··· Records to use ···

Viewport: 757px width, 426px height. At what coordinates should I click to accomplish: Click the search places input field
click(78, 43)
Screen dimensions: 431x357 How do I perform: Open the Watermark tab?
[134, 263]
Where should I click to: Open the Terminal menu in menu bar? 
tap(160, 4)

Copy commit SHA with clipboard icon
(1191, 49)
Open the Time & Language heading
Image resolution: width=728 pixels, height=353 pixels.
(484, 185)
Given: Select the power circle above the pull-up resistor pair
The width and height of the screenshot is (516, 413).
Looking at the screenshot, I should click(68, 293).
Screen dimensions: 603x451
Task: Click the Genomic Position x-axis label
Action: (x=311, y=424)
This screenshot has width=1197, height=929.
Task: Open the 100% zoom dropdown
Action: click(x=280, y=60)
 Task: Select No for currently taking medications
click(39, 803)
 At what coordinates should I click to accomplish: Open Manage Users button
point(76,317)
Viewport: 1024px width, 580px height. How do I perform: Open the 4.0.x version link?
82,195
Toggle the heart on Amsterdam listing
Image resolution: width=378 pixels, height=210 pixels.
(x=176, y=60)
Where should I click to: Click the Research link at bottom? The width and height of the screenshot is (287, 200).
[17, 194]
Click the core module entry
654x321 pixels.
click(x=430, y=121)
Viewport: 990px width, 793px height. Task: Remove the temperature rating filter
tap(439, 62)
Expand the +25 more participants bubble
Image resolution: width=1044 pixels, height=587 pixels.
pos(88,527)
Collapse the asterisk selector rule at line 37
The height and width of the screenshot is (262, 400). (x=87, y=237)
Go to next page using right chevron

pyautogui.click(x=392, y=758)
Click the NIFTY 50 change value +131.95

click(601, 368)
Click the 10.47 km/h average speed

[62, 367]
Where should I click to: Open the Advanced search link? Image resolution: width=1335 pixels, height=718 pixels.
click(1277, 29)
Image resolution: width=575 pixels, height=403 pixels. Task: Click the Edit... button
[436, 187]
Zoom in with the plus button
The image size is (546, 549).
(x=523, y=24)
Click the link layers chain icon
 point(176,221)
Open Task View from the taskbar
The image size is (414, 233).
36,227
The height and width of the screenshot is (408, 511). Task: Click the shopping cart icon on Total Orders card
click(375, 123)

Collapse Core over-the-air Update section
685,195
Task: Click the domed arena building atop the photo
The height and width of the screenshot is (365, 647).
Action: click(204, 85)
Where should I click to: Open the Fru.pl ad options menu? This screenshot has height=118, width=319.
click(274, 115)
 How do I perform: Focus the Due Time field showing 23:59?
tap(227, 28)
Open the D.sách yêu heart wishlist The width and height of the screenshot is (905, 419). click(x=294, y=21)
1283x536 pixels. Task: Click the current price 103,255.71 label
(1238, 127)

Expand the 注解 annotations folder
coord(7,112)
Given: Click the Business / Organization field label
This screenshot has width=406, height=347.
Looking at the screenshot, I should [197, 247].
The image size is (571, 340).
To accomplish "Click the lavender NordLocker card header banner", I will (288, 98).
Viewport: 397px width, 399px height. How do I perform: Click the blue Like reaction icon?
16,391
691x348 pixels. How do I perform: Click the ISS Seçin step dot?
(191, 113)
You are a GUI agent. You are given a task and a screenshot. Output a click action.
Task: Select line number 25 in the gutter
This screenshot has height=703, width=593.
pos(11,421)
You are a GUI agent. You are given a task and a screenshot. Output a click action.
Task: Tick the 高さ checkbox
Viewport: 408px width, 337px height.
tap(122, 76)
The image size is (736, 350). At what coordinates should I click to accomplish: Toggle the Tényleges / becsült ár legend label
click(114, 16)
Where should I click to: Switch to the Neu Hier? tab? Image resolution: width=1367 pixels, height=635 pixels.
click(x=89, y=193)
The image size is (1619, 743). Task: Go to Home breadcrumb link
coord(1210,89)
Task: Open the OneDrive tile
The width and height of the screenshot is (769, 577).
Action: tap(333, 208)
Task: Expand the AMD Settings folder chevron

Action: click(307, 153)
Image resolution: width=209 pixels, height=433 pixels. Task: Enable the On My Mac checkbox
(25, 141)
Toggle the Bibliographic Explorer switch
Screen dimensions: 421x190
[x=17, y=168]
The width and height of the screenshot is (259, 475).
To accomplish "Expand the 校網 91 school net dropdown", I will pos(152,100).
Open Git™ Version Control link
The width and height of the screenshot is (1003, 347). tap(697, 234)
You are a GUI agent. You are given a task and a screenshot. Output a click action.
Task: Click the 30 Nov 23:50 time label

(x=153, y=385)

···

> [Your instructions]: The answer must be a word-for-word transcription of every record above.

> [Solution to this task]:
Viewport: 757px width, 426px height. At what coordinates should I click to accomplish: Click the search places input field
click(78, 43)
Screen dimensions: 431x357 How do I perform: Open the Watermark tab?
[134, 263]
Where should I click to: Open the Terminal menu in menu bar? 
tap(160, 4)

Copy commit SHA with clipboard icon
(1191, 49)
Open the Time & Language heading
Image resolution: width=728 pixels, height=353 pixels.
(484, 185)
Given: Select the power circle above the pull-up resistor pair
The width and height of the screenshot is (516, 413).
Looking at the screenshot, I should click(68, 293).
Screen dimensions: 603x451
Task: Click the Genomic Position x-axis label
Action: (x=311, y=424)
This screenshot has width=1197, height=929.
Task: Open the 100% zoom dropdown
Action: click(x=280, y=60)
 Task: Select No for currently taking medications
click(39, 803)
 At what coordinates should I click to accomplish: Open Manage Users button
point(76,317)
Viewport: 1024px width, 580px height. How do I perform: Open the 4.0.x version link?
82,195
Toggle the heart on Amsterdam listing
Image resolution: width=378 pixels, height=210 pixels.
(x=176, y=60)
Where should I click to: Click the Research link at bottom? The width and height of the screenshot is (287, 200).
[17, 194]
Click the core module entry
654x321 pixels.
click(x=430, y=121)
Viewport: 990px width, 793px height. Task: Remove the temperature rating filter
tap(439, 62)
Expand the +25 more participants bubble
Image resolution: width=1044 pixels, height=587 pixels.
pos(88,527)
Collapse the asterisk selector rule at line 37
The height and width of the screenshot is (262, 400). (x=87, y=237)
Go to next page using right chevron

pyautogui.click(x=392, y=758)
Click the NIFTY 50 change value +131.95

click(601, 368)
Click the 10.47 km/h average speed

[62, 367]
Where should I click to: Open the Advanced search link? Image resolution: width=1335 pixels, height=718 pixels.
click(1277, 29)
Image resolution: width=575 pixels, height=403 pixels. Task: Click the Edit... button
[436, 187]
Zoom in with the plus button
The image size is (546, 549).
(x=523, y=24)
Click the link layers chain icon
 point(176,221)
Open Task View from the taskbar
The image size is (414, 233).
36,227
The height and width of the screenshot is (408, 511). Task: Click the shopping cart icon on Total Orders card
click(375, 123)

Collapse Core over-the-air Update section
685,195
Task: Click the domed arena building atop the photo
The height and width of the screenshot is (365, 647).
Action: click(204, 85)
Where should I click to: Open the Fru.pl ad options menu? This screenshot has height=118, width=319.
click(274, 115)
 How do I perform: Focus the Due Time field showing 23:59?
tap(227, 28)
Open the D.sách yêu heart wishlist The width and height of the screenshot is (905, 419). click(x=294, y=21)
1283x536 pixels. Task: Click the current price 103,255.71 label
(1238, 127)

Expand the 注解 annotations folder
coord(7,112)
Given: Click the Business / Organization field label
This screenshot has width=406, height=347.
Looking at the screenshot, I should [197, 247].
The image size is (571, 340).
To accomplish "Click the lavender NordLocker card header banner", I will (288, 98).
Viewport: 397px width, 399px height. How do I perform: Click the blue Like reaction icon?
16,391
691x348 pixels. How do I perform: Click the ISS Seçin step dot?
(191, 113)
You are a GUI agent. You are given a task and a screenshot. Output a click action.
Task: Select line number 25 in the gutter
This screenshot has height=703, width=593.
pos(11,421)
You are a GUI agent. You are given a task and a screenshot. Output a click action.
Task: Tick the 高さ checkbox
Viewport: 408px width, 337px height.
tap(122, 76)
The image size is (736, 350). At what coordinates should I click to accomplish: Toggle the Tényleges / becsült ár legend label
click(114, 16)
Where should I click to: Switch to the Neu Hier? tab? Image resolution: width=1367 pixels, height=635 pixels.
click(x=89, y=193)
The image size is (1619, 743). Task: Go to Home breadcrumb link
coord(1210,89)
Task: Open the OneDrive tile
The width and height of the screenshot is (769, 577).
Action: tap(333, 208)
Task: Expand the AMD Settings folder chevron

Action: click(307, 153)
Image resolution: width=209 pixels, height=433 pixels. Task: Enable the On My Mac checkbox
(25, 141)
Toggle the Bibliographic Explorer switch
Screen dimensions: 421x190
[x=17, y=168]
The width and height of the screenshot is (259, 475).
To accomplish "Expand the 校網 91 school net dropdown", I will pos(152,100).
Open Git™ Version Control link
The width and height of the screenshot is (1003, 347). tap(697, 234)
You are a GUI agent. You are given a task and a screenshot. Output a click action.
Task: Click the 30 Nov 23:50 time label

(x=153, y=385)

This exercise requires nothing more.